I shouldn’t have favourites…it was such a great day after all…but there were a couple of honourable mentions from the day who I have to raise you guys’ attention to. Heck, they deserve it!

Hundred House Coffee have been around for a little while, and I’d never (unfortunately) taken these guys seriously before having a good old chat with them at the festival. The chap (I’m sorry I can’t remember his name!) had an insane awareness and knowledge of the development of the speciality coffee industry, which he had translated into making his business excel.

Oatly x Roundhill Roastery - Oatly is dominating the coffee industry at the moment, and good on them! You all know by now how much I love a good oat milk flat white. Collaborating this time round with Roundhill Roastery, they were definitely the swankiest lot of the festival.

Quarter Horse Coffee weren’t too close behind Oatly in terms of their swanky-ness, and I’m always blown away by their espresso when I’m lucky enough to try it.
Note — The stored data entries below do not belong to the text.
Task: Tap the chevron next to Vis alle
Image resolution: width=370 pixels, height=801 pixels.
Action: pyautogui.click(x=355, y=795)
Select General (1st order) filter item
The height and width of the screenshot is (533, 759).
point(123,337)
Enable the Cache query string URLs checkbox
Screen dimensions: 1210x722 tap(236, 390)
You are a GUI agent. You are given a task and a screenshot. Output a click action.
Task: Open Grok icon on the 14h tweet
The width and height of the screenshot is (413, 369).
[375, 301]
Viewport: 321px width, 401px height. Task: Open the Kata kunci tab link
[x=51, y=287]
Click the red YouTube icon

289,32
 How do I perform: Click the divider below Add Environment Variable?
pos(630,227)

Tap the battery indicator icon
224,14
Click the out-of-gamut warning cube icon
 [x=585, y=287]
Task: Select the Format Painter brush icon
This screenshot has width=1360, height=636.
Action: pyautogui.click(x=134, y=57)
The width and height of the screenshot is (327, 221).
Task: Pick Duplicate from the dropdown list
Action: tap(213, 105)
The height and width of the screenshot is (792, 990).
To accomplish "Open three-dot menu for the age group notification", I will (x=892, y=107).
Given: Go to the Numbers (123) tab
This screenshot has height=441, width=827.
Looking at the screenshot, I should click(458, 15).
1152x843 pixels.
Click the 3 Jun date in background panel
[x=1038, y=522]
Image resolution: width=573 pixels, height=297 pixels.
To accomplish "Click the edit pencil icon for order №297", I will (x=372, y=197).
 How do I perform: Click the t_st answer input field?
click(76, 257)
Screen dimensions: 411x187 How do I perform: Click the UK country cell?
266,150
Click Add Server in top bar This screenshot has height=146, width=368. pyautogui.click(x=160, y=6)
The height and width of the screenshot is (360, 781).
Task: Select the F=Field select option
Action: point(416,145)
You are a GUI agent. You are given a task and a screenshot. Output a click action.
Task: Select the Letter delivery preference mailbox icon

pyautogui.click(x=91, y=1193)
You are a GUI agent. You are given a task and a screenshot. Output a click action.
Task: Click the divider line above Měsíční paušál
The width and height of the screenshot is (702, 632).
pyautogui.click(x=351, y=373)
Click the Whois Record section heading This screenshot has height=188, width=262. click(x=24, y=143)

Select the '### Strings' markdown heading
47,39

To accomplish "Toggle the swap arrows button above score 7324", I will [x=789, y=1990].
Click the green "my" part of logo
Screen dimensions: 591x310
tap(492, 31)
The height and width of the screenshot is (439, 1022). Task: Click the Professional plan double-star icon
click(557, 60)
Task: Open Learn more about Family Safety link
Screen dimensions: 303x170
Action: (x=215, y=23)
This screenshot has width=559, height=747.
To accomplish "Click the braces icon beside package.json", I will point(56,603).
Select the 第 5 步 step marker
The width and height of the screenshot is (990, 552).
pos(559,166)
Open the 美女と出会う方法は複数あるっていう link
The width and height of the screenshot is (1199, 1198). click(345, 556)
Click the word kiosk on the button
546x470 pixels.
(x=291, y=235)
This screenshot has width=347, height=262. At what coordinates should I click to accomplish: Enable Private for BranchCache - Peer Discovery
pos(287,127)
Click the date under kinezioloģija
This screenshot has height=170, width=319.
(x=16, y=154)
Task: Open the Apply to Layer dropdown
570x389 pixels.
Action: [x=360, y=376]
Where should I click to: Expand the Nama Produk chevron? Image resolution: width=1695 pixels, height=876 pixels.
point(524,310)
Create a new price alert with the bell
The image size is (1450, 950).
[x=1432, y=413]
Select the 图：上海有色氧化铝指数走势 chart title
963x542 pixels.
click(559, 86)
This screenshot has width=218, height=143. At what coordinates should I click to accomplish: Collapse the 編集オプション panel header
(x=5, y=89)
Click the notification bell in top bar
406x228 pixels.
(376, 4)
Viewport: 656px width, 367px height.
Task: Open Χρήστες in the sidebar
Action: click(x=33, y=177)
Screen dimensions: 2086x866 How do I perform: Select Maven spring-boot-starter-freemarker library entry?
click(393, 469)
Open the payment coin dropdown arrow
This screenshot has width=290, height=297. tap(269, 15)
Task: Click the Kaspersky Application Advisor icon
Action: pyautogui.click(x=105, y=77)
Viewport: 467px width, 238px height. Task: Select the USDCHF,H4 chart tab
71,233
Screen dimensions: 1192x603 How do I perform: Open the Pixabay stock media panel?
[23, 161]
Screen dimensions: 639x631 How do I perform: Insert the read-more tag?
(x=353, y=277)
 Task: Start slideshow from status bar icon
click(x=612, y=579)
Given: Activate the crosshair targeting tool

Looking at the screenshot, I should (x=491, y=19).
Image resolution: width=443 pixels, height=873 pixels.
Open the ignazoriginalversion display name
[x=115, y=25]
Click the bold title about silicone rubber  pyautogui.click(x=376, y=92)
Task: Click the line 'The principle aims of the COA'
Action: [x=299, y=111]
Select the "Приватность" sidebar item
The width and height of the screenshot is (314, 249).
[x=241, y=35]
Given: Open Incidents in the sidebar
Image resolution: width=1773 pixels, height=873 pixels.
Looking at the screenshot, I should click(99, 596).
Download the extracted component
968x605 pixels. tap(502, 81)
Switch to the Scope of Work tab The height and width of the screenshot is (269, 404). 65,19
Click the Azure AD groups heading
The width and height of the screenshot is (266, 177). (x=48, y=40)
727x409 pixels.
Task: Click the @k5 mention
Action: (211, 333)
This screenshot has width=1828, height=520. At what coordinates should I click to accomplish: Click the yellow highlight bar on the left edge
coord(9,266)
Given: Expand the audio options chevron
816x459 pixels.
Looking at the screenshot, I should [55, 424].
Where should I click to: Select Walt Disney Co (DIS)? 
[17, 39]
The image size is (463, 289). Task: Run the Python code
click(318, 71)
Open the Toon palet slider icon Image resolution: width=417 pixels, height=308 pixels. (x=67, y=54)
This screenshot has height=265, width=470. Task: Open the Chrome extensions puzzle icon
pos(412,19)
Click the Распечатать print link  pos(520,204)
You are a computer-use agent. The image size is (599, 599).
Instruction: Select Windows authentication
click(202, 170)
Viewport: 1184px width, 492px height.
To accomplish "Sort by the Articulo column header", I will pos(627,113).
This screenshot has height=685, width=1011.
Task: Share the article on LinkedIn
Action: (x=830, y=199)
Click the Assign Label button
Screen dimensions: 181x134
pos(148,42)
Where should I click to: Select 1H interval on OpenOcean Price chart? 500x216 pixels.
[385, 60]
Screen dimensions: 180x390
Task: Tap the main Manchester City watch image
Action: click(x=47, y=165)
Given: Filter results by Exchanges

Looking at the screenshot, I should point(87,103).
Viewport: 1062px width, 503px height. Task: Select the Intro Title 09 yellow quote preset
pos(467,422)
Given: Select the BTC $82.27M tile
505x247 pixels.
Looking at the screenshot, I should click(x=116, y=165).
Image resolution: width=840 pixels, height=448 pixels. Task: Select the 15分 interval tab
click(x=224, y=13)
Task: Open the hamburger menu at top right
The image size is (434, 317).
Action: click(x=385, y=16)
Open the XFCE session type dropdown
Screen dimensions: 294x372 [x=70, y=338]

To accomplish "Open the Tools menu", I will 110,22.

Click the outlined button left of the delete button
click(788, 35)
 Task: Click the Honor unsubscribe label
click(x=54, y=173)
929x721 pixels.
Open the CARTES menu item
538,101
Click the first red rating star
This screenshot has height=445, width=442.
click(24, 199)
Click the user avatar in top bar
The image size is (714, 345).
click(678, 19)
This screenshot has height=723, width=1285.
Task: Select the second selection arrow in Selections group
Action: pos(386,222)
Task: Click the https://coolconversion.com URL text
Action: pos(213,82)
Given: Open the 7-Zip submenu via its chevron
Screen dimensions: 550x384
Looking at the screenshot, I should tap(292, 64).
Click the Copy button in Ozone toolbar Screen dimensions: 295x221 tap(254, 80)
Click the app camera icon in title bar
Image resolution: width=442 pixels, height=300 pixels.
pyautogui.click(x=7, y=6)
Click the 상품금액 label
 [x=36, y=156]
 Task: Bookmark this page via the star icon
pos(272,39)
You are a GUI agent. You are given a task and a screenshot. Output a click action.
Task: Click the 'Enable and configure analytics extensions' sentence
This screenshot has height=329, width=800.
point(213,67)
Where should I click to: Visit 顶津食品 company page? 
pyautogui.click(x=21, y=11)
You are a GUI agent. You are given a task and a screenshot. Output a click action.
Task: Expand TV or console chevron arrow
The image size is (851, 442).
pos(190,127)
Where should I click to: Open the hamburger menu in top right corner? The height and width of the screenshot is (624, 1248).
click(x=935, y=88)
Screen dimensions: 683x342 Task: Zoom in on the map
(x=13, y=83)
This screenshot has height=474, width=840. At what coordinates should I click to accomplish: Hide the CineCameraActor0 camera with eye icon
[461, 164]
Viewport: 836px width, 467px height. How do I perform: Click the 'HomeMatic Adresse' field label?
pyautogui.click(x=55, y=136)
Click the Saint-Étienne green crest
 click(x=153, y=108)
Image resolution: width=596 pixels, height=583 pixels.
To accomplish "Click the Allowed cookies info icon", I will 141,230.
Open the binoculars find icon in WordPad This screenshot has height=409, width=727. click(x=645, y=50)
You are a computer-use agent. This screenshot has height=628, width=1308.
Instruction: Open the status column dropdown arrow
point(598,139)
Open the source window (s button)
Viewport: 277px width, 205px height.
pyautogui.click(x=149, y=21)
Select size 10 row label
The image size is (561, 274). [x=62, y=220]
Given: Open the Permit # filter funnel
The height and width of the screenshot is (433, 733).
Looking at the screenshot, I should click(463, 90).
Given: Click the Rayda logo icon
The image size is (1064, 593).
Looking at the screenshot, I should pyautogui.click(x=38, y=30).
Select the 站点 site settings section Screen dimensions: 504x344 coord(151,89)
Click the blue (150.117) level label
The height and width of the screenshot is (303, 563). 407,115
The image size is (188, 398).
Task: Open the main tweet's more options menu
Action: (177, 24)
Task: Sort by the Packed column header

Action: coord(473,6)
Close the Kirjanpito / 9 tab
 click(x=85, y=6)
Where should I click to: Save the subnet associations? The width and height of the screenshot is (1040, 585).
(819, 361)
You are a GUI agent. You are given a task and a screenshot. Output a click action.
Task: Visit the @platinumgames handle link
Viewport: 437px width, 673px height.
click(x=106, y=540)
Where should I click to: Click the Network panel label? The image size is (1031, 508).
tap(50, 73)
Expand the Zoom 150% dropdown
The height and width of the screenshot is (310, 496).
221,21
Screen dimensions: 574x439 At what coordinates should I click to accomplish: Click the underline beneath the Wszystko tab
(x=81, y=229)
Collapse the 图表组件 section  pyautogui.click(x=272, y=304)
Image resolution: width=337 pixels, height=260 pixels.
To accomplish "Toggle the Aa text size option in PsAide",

I’ve been trying to get to their coffee shop-stroke-roastery in Birmingham for quite awhile now, but I never see myself over on that side of the city. After having such a wonderful conversation with the team reps at the festival, I’m going to have to make some kind of excuse to visit soon!

I don’t really have to say too much about La Marzocco being their usual great selves at the festival: you all should believe me easily! I loved how they supplied their Linea Minis to all of the exhibitors, in some pretty jazzy colours. It really added to the whole fun-feeling of the event. The only bad thing about this is the fact that it’s getting increasingly more difficult to stop me from buying a Linea Mini for my own home! They were also showing off their Leva machine, which was a real beaut' of machinery.

Lastly, it was great to have a brief chin-wag with Tom McCormack, one of the main chaps behind the festival itself. We were just leaving (I’d become a tad distracted at getting a photo with my cup of coffee and the full-sized Tardis) when Tom grabbed us to say hello before he missed us. As I imagined, he was a lovely fella, and it was great to get to know him a bit better.


To end what has been an insanely long post (sorry not sorry), it was great to see the festival back again, as you all know how fondly I wrote about it in its first year. On first appearances, I was initially disappointed as the change in size and small amount of time I spent there (you could easily witness the entire festival in about an hour and a half). However, once I’d ventured around I realised it was the perfect size: after all, I’ve slated other festivals for how big and hectic they are - I can’t have it both ways!

The festival was in no way intense, and welcomed everyone from every coffee walk of life, which was definitely refreshing to see. I’m definitely looking forward to next year when it (hopefully!) comes back, as it really is a great day out.

Don’t overlook the fact that it’s in Birmingham and doesn’t seem to get the same press coverage as its festival cousins - this is definitely a festival you should not be missing!